Figure 2. Coverage of predicted HLA-A02 epitopes by structural templates in the PDB. (A) Structural overlay of HLA-A02 PDB templates displaying 9-residue peptides, with the different peptide backbone conformations shown in magenta. (B) Matching statistics for all predicted SARS-CoV-2 strong (SB) and weak binder (WB) peptides of lengths 8, 9, and 10, against an annotated database of 236 HLA-A02 X-ray structural templates derived from the Protein Data Bank (21). (C) Plot showing cumulative distributions (CDF) for strong and weak binder peptides of lengths 8, 9, and 10, as a function of the total number of matching templates used for modeling.
The template assignment statistics for the six different classes of SARS-CoV-2 epitopes in our set are shown in Figure 2B. We find that we can cover the entire set of 749 predicted 8, 9, and 10-residue binders using a subset of 123 HLA-A*02:01 templates in our annotated database of PDB-derived structures (Figure 2C). Each target peptide sequence is then threaded onto the backbone of its best identified template, followed by all-atom refinement of the side chain and backbone degrees of freedom using Rosetta's Ref2015 energy function (46), and binding energy calculation.

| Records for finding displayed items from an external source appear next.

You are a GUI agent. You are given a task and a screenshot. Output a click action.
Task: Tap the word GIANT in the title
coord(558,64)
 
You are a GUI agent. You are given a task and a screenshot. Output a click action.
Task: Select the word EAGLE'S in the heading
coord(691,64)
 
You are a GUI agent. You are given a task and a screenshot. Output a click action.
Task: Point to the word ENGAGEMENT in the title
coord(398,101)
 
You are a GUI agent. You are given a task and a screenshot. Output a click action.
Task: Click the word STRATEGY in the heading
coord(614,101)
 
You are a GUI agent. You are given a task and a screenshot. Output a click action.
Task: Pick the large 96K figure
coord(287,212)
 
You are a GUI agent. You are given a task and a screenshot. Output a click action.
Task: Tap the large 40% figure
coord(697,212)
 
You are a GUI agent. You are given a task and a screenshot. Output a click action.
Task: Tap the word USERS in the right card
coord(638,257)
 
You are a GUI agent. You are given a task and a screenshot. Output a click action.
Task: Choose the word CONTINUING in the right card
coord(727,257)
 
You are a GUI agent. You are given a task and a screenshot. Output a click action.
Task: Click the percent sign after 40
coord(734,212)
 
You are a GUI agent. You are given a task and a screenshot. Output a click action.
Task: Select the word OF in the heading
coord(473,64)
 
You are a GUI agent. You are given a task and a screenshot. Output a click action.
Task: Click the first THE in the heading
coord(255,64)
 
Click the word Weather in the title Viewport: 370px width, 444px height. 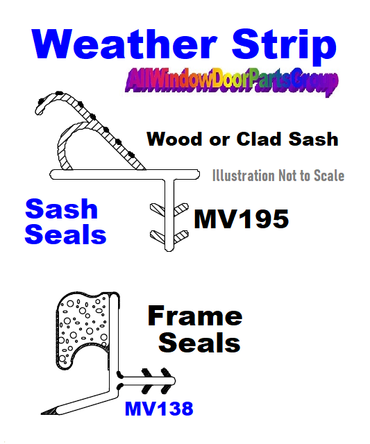124,44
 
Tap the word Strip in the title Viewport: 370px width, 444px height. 284,46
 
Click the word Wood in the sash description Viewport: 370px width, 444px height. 174,139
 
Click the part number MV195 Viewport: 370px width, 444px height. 242,219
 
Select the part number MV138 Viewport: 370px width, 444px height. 159,409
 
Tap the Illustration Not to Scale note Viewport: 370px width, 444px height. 278,176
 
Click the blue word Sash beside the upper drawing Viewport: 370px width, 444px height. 62,209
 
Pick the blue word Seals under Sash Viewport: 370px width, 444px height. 65,234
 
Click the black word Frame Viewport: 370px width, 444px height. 195,316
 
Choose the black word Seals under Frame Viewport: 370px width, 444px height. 199,342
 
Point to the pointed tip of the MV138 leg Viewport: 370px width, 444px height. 42,413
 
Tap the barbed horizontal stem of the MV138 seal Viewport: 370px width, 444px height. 147,381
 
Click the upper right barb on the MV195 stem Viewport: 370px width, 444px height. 181,210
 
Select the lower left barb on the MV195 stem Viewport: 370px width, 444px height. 158,237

RosettaMHC Models Recapitulate Features of High-Resolution X-Ray Structures
The sequence logos derived from 9 and 10 mer peptides with good structural complementarity to the HLA-A*02:01 groove according to Rosetta's binding energy (see below) adhere to the canonical binding motif, with a preference for hydrophobic, methyl-bearing side chains at the peptide anchor residues P2 and P9/P10 (Figure 3A, Supplementary Figure 6A). In addition, the sequences of high-affinity binders, show preferences for specific amino acids at positions P1, P3, P6/P7, P7/P8 for 9 and 10 mer peptides, respectively (Figure 3A, Supplementary Figure 6A). These preferences are recapitulated in representative 9 and 10 mer models of the two top binders in our set as ranked by Rosetta's energy (Figure 3B, Supplementary Figure 6B), corresponding to epitopes TMADLVYAL and FLFVAAIFYL derived from the RNA polymerase and nsp4 proteins, respectively, both encoded by orf1ab. In accordance with features seen in high-resolution structures of HLA-A*02:01-restricted epitopes, the peptides adopt an extended, bulged backbone conformation. The free N-terminus of both peptides is stabilized by a network of polar contacts with Tyr 7, Tyr 159, Tyr 171, and Glu 63 in the A- and B- pockets of the HLA-A*02:01 groove. The Met (9 mer) or Leu (10 mer) side chain of P2 is buried in a B-pocket hydrophobic cleft formed by Met 45 and Val 67. Equivalently, the C-terminus is coordinated through polar contacts with Asp 77 and Lys 145 from opposite sides of the groove, with the Leu P9/P10 anchor nestled in the F-pocket defined by the side chains of Leu 81, Tyr 116, Tyr 123, and Trp 147. Residues P3-P8 form a series of backbone and side chain contacts with pockets C, D, and E, while most backbone amide and carbonyl groups form hydrogen bonds with the side chains of residues lining the MHC-I groove. These high-resolution structural features are consistent across low-energy models of unrelated target peptides in our input set, suggesting that, when provided with a large set of input templates, a combined threading and side chain optimization protocol can derive accurate models (within 2 Å RMSD), as also shown in our benchmark calculations.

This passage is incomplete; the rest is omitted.